Sunday, 22 January 2017

MICHAELMAS TERM MEETING: CHANGING LANDSCAPES

The Oxford Medieval Society kicked off the 2016-17 academic year with papers dealing with change, otherness and cultural perceptions – apt themes, all things considered.

Aisling Byrne began her discussion of 'Otherworlds in the Atlantic' by explaining how medieval otherworlds, some of the most memorable and troubling aspects of medieval literature, work: they can be accessed in various geographical ways and they often have complicated or even funny relationships to real world geography. Sir Orfeo is a king of Winchester! St. Brendan's voyage to marvelous islands is still located in the Atlantic Ocean; the Island of Avalon is neither part of the human world nor entirely removed from it.

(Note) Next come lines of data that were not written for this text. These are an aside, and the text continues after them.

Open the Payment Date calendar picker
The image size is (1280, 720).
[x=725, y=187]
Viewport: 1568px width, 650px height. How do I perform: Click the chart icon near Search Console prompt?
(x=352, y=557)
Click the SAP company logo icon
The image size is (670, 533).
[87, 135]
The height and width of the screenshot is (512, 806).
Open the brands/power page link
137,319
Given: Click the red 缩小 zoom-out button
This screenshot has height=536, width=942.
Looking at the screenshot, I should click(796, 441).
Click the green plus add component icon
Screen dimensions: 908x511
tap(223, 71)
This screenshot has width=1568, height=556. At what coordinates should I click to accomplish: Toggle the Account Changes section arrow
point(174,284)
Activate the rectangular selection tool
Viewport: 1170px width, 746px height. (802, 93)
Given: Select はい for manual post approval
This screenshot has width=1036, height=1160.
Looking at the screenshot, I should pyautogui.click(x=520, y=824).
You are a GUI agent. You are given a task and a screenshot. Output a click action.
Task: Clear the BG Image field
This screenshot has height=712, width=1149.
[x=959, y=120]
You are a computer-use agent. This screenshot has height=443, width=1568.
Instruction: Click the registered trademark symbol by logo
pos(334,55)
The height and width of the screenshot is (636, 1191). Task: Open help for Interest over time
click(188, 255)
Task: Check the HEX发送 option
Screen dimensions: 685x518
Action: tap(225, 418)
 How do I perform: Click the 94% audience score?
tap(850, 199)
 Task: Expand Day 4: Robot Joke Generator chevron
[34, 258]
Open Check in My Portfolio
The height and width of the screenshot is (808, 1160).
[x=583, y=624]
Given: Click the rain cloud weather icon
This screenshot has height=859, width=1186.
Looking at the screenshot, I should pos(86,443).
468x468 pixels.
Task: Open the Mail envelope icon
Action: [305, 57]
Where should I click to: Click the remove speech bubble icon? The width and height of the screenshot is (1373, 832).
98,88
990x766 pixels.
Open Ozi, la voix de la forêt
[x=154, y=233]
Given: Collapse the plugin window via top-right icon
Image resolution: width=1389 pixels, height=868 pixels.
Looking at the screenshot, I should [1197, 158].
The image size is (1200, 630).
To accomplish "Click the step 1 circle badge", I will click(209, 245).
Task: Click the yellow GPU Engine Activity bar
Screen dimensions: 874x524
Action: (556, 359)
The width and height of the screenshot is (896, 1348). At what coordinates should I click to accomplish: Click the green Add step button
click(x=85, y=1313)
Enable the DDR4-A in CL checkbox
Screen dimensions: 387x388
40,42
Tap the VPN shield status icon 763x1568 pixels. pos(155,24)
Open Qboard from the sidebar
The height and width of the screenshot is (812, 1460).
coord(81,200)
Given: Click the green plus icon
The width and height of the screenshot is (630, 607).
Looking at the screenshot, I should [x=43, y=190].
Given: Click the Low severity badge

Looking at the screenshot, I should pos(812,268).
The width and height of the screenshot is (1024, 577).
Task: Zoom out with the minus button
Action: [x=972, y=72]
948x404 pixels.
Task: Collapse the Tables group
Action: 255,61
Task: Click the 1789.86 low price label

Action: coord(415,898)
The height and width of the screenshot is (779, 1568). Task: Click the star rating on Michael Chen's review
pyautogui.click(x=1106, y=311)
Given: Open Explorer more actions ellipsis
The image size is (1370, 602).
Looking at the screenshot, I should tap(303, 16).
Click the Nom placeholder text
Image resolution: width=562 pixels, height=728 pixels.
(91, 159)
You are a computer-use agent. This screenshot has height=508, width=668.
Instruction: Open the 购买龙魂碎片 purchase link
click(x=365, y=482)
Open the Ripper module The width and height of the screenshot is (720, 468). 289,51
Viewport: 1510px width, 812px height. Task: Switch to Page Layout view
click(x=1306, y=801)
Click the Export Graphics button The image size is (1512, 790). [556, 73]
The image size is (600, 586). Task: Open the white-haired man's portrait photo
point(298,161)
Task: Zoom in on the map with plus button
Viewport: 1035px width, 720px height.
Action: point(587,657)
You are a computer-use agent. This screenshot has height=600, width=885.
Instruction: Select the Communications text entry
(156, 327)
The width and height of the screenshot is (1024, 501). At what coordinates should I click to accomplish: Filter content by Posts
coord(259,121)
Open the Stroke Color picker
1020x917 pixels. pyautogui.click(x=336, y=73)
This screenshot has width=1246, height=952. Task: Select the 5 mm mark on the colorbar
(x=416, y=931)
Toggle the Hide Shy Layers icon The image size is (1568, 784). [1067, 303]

Dr. Byrne also noted that the 'otherworlds' are not often as 'other' as they seem: otherworlds often provide commentary on serious topics and contemporary political situations rather than escapism, providing a fictional backdrop for the exploration of historical realities. Locations in the real world can also be reimagined as part of an otherworld. Scotland, Wales, and Ireland are often the most popular candidates, but the British Isles were referred to as 'alter orbis', the other world, in Latin texts, and most classical commentary on the British Isles discusses how severed from the world they are. Their otherness becomes inherent in their geography, and the European northwest ends up cramped up on the edges of classical world maps, colored differently, or locating Ireland and Iceland outside the world circle entirely as in St Johns College MS 17.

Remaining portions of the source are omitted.